EXERCISE GOAL |
Could you rewrite the listing below with each "How do I perform" replaced by "What should I do to perform", changing nothing else and leaving out the pictures?

Word and element location listing:
────────────────────────────────────────
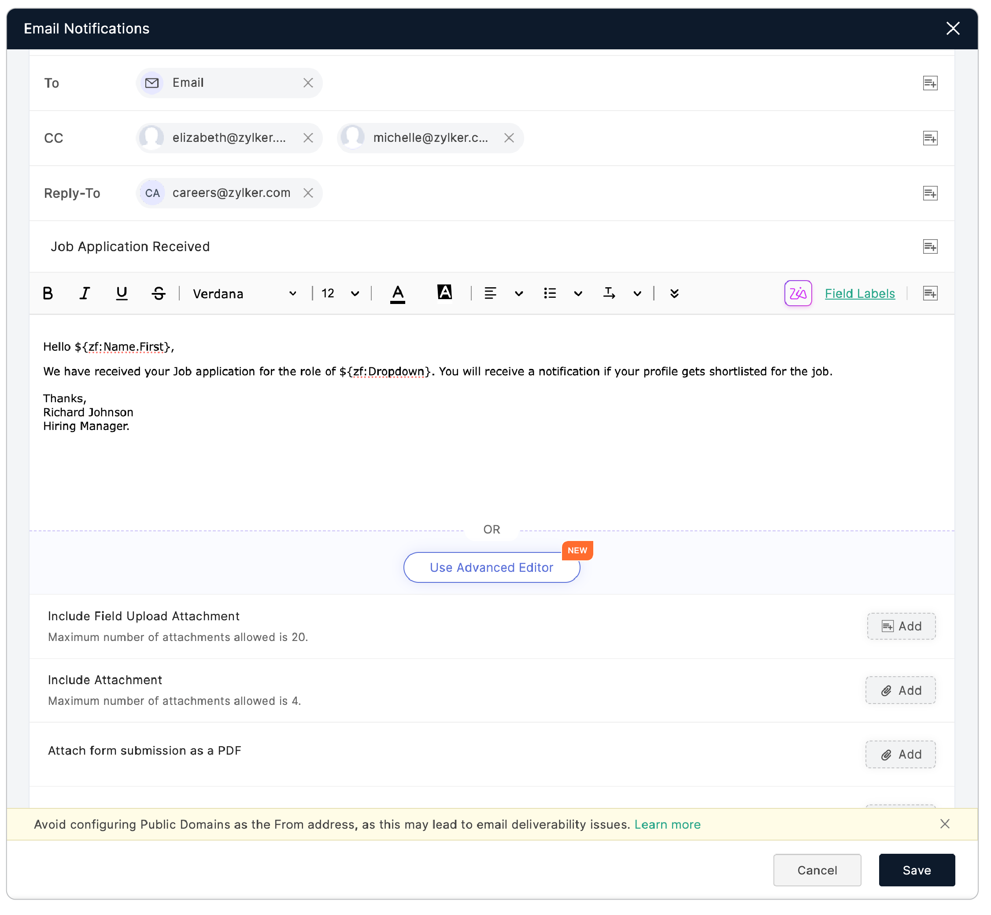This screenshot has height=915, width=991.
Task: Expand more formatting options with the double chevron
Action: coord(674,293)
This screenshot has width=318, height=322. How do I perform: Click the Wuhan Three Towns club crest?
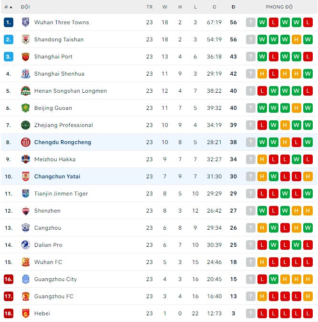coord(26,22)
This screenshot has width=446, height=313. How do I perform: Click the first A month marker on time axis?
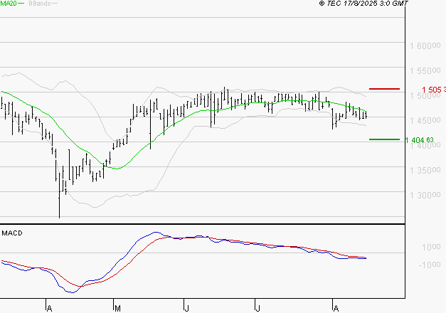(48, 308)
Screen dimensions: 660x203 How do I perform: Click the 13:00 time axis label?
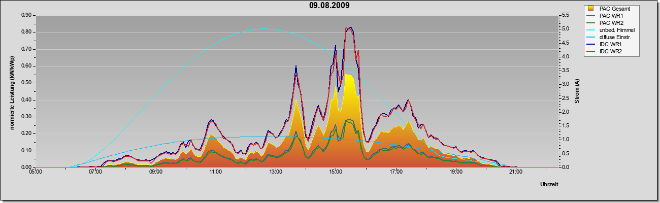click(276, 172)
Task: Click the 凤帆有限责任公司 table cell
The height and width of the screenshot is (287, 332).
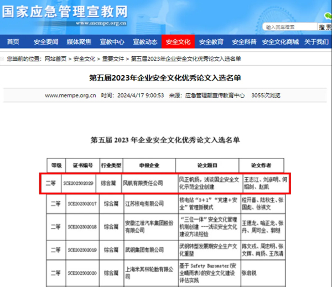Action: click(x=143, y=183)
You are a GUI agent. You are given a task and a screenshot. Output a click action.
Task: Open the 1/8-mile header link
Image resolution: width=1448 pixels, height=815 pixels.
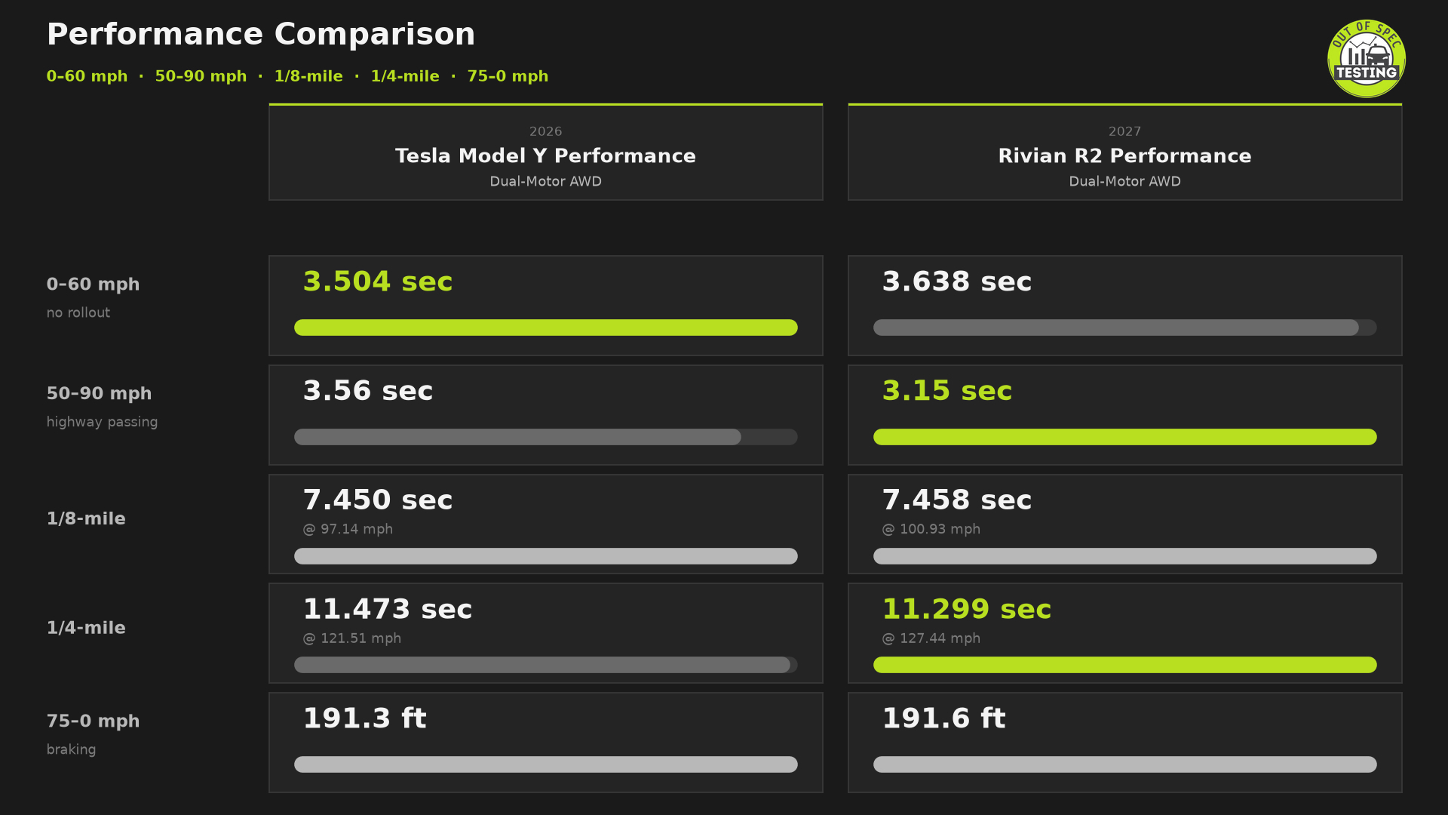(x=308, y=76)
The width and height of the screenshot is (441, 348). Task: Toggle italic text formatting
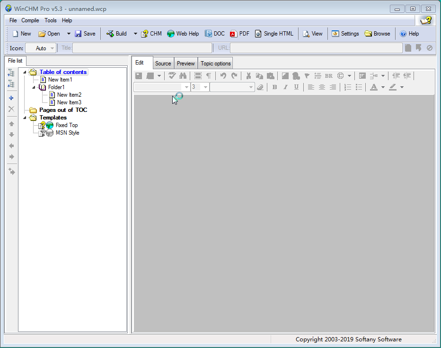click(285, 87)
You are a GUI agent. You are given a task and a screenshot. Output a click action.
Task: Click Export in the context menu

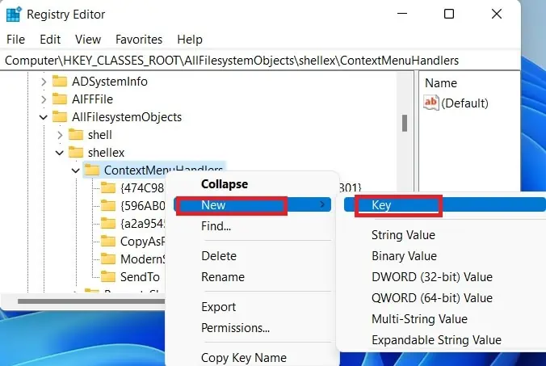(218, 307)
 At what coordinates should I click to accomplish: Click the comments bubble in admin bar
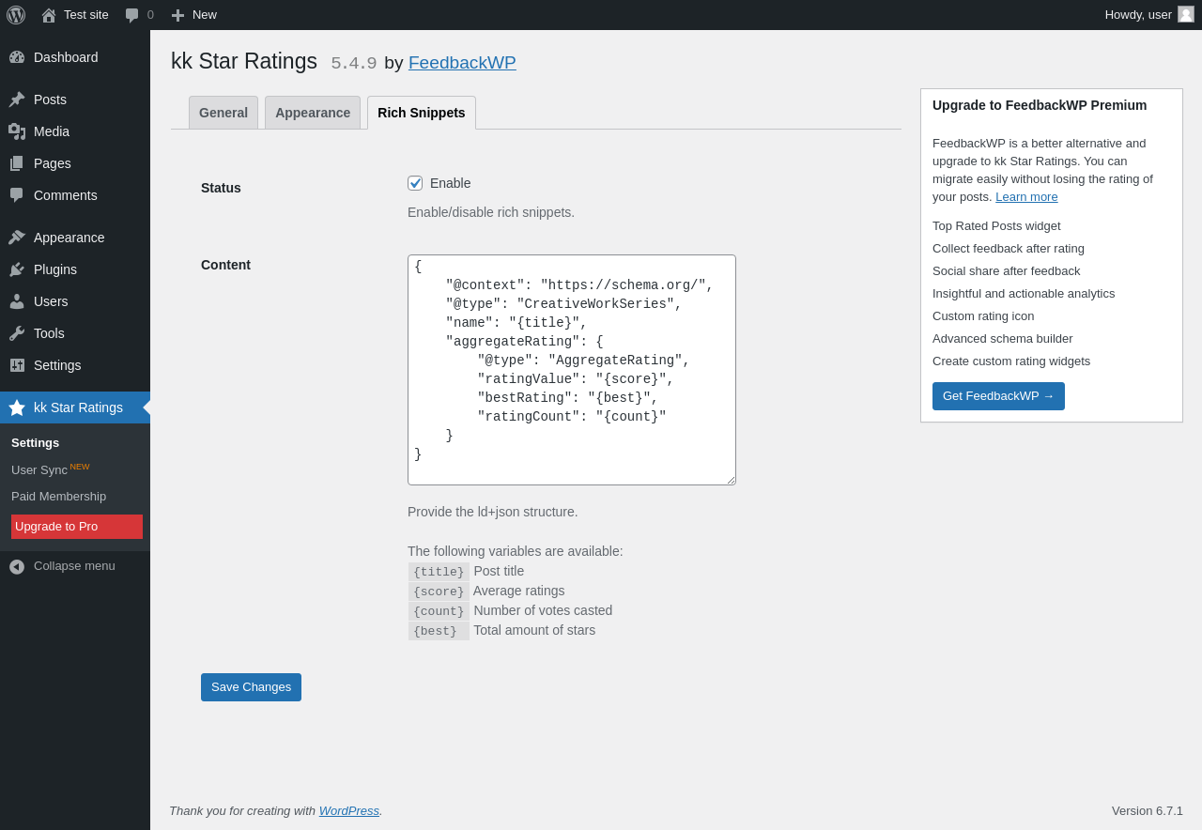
────────────────────────────────────────
OUTPUT FOR THIS TASK |
This screenshot has height=915, width=991.
Task: Expand more formatting options with the double chevron
Action: coord(674,293)
This screenshot has width=318, height=322. What should I do to perform: Click the Wuhan Three Towns club crest?
coord(26,22)
This screenshot has width=446, height=313. What should I do to perform: Click the first A month marker on time axis?
(48, 308)
Screen dimensions: 660x203 What should I do to perform: Click the 13:00 time axis label?
click(276, 172)
Task: Click the 凤帆有限责任公司 table cell
The height and width of the screenshot is (287, 332).
Action: click(x=143, y=183)
You are a GUI agent. You are given a task and a screenshot. Output a click action.
Task: Open the 1/8-mile header link
Image resolution: width=1448 pixels, height=815 pixels.
(x=308, y=76)
The width and height of the screenshot is (441, 348). Task: Toggle italic text formatting
click(285, 87)
You are a GUI agent. You are given a task and a screenshot. Output a click action.
Task: Click Export in the context menu

(218, 307)
 At what coordinates should I click to accomplish: Click the comments bubble in admin bar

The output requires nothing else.